I am disappointed that cold water has been thrown on my statement on taxation and tax clearance certificates. The constituency of west Cork has a large number of hardware merchants and craft businessmen and they will not be overly enthusiastic about what the Minister has said. Their livelihood is based on a small turnover and interference from casual trading in heavy goods has resulted in major losses.

I ask the Deputy to keep to the discussion here, not that in the constituency of west Cork.

I am disappointed that these people do not have to register for VAT. Casual trading is a broad term. We have people who casually trade on a once-off basis in the countryside. The person might receive an offer from an outlet and set up shop for a day and a night and wreck the business system in the area to the disadvantage of many of the traders in our towns and villages. No effort is being made to stamp out that practice. Many of them are on social welfare.
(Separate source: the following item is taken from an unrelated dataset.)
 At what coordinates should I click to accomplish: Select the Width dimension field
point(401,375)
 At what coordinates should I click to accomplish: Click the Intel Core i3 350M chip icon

The source of the goods is often questionable. Where are they from? Are they smuggled or stolen? Those questions are not being addressed.

I have no difficulty with the Moore Street traders or with any traders in Dublin. I understand their plight and their way of living. I also understand the Echo people in Cork, where there are 150 or more, and the strawberry traders in Wexford. However, this——

I have let the Deputy make his point but he is straying from the terms of the amendment.

The best statement on this was made by my colleague, Deputy Hughes, from Westport in the Dáil on 9 March when he spoke about the overnight traders to whom I have referred. They are now being made exempt from VAT. I fail to understand how we can exempt one sector.

I ask the Deputy to desist from making repetitive statements which have already been dealt with by the Minister.

That policy is unfair.

I do not want this to become a party political pitch for Cork or elsewhere. This debate is on the amendment and the Deputy is straying from it.

I am not straying from it. I am aware of the repercussions and weaknesses of this legislation. For years we have been trying to put this legislation on the Statute Book. Now we are diluting it every day and making it easier for people to operate. I appeal to the Minister to look at the tax area. This country has already experienced a great deal of abuse of the taxation system. The Minister is again opening the gate and making it easier to abuse the system. Once the gate is opened the legislation is further diluted as people bring more and more cases.

I must stop the Deputy as he is talking about a different amendment. He is not talking about the one before the committee.

I am talking about casual trading.

Is the amendment being pressed?

It is gone past the time.

I will look after the affairs of the Chair.

Amendment put and declared lost.

Does the committee wish to continue until 1 p.m. or 1.30 p.m.?

I am amenable to Deputy Gregory's suggestion that we complete section 4.

Amendment No. 18 not moved.
Section 4, as amended, agreed to.

We move to section 5——

My proposal was that we just deal with section 4.

I asked if the committee would like to proceed until 1 p.m.

No. We were told late last night that we would conclude at 12.30 p.m. I have to leave.

The Deputy is correct. However, the committee has the right to extend the time if it so wishes. When would the Minister like to continue consideration of this Bill?

As soon as possible.

Next Tuesday morning?

The Cabinet meets on Tuesday morning.

Is Tuesday afternoon at 2.30 p.m. suitable?

We were given the date of next Wednesday.

I am advised that G2 is available on Wednesday for the committee. Is the Minister available on Wednesday.

I am in the Seanad at 10.30 a.m. but I can be here at 2.30 p.m.

Is 2.30 p.m. agreed?

Taoiseach's Question Time is at 2.30 p.m.

Members cannot be here and be at Question Time. There is provision for substitutes.

Could we make it 3.15 p.m.?

No. The consensus is for 2.30 p.m. on Wednesday.

Will the meeting continue until 6 p.m.?

The meeting will go from 2.30 p.m. to 6 p.m. if necessary. Is that agreed? Agreed.

The Select Committee adjourned at 12.35 p.m. until 2.30 p.m. on Wednesday, 21 June 1995.